Each windowed segment is autocorrelated with itself to identify the length of the period. This is done by convolving the signal with itself with an increasing offset τ to obtain the autocorrelation function:
R(τ) = f(-τ) * f(τ)
For discrete, finite-length signals, it can be found as a sum of the product of the signal and its offset, in this form:
R(s) = Sum(x(n)x(n-s))
This autocorrelation acts as a match filter: the signal and its offset form will be the most alike when offset s is equal to one period. Thus, the autocorrelation function is at a minimum when the offset corresponds to the length of one period, in samples.
Autocorrelation in this fashion is very computationally expensive - one can expect that the algorithm will have to convolve two length-1000 signals several hundred times for each window to obtain the frequency from within the full possible range of frequencies for a human voice. To speed this up, we can make two assumptions:
- The frequency of a window should be relatively close to that of the window before it
- The first minimum corresponds to the period, so no further minima are needed
By starting at an offset relatively close to the previously found period length (perhaps 20 samples before where the period was found), we can eliminate a few hundred calculations per window. If a minimum is not found in this area, we simply broaden our range and try again.
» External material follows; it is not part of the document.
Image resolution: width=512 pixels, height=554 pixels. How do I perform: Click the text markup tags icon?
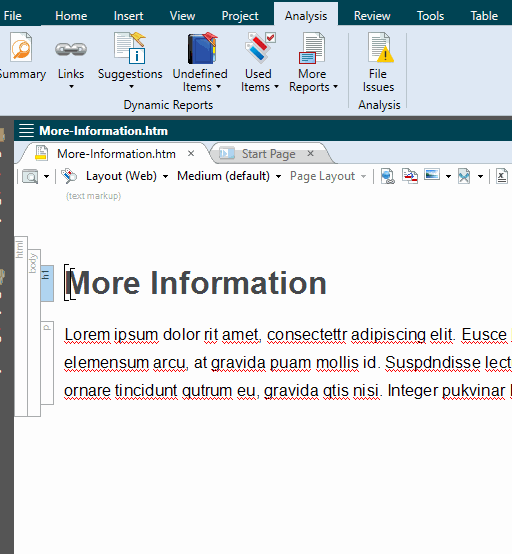(69, 176)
To reduce the computation time further, we also calculate the derivative dR(s)/ds to determine where the minimum occurs. Once we find the first minimum, we are finished with obtaining the frequency for this window, having shaved off up to 70% of our computation time.
Once a frequency has been found for every window, a vector of frequencies (one for each window) is compiled and returned to the pitch correction handler function.